Study Type – Prognosis (inception cohort)
Level of Evidence 1b
What's known on the subject? and What does the study add?
Nocturia has been associated with multiple chronic conditions, however, previous studies have been conducted only at a single time.
We found that nocturia preceded the development CHD in young men. Moderate nocturia may be an early marker of CHD in young men.
- • To determine whether nocturia is associated with the development of diabetes mellitus, hypertension, coronary heart disease (CHD) and occurrence of death.
MATERIALS AND METHODS
- • We studied data obtained from a retrospective cohort of randomly selected men, aged 40–79 years in 1990, from Olmsted County, MN, USA.
- • Moderate nocturia was defined as waking to urinate ≥2 times per night.
- • Men were followed every 2 years through repeated questionnaires and community medical records to assess development of diabetes mellitus and hypertension, and occurrence of death. CHD was ascertained through ongoing surveillance of heart disease in Olmsted County.
- • Cox proportional hazard models were used to estimate associations between baseline nocturia and each of the outcomes.
- • A total of 2447 men were followed for a median of 17.1 years (25th and 75th percentiles: 15.0, 17.4 years).
- • Moderate nocturia was not significantly associated with the later development of diabetes mellitus or hypertension in this study.
- • Younger men (<60 years of age) with moderate nocturia were more likely to develop CHD later in life than younger men without nocturia (hazard ratio [HR]: 1.68; 95% confidence interval [CI]: 1.13, 2.49).

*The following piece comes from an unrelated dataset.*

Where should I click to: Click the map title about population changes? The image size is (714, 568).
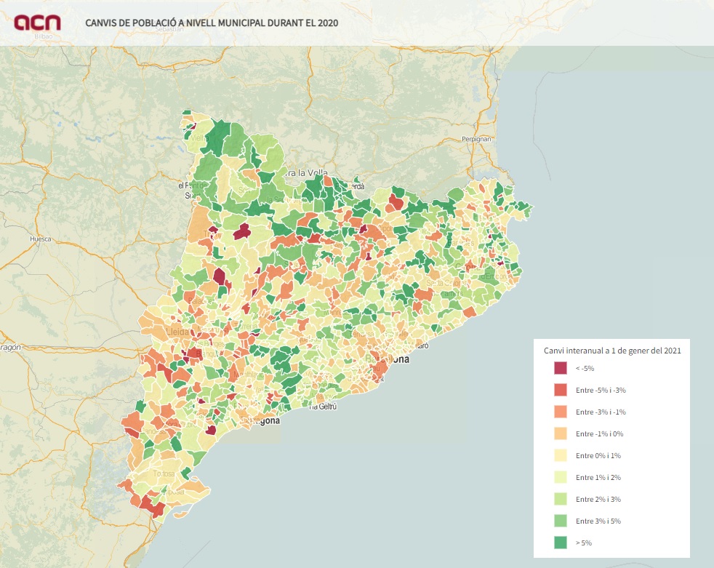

This association was no longer significant when adjusted for age, body mass index (BMI) and urological medications (HR: 1.36; 95% CI: 0.87, 2.12).
- • Older men (≥60 years of age) with moderate nocturia were more likely to die than older men without moderate nocturia, even after adjusting for age, BMI, urological medications and CHD (HR: 1.48; 95% CI: 1.15, 1.91).
- • Nocturia may be a marker for increased risk of CHD in younger men, and death in older men.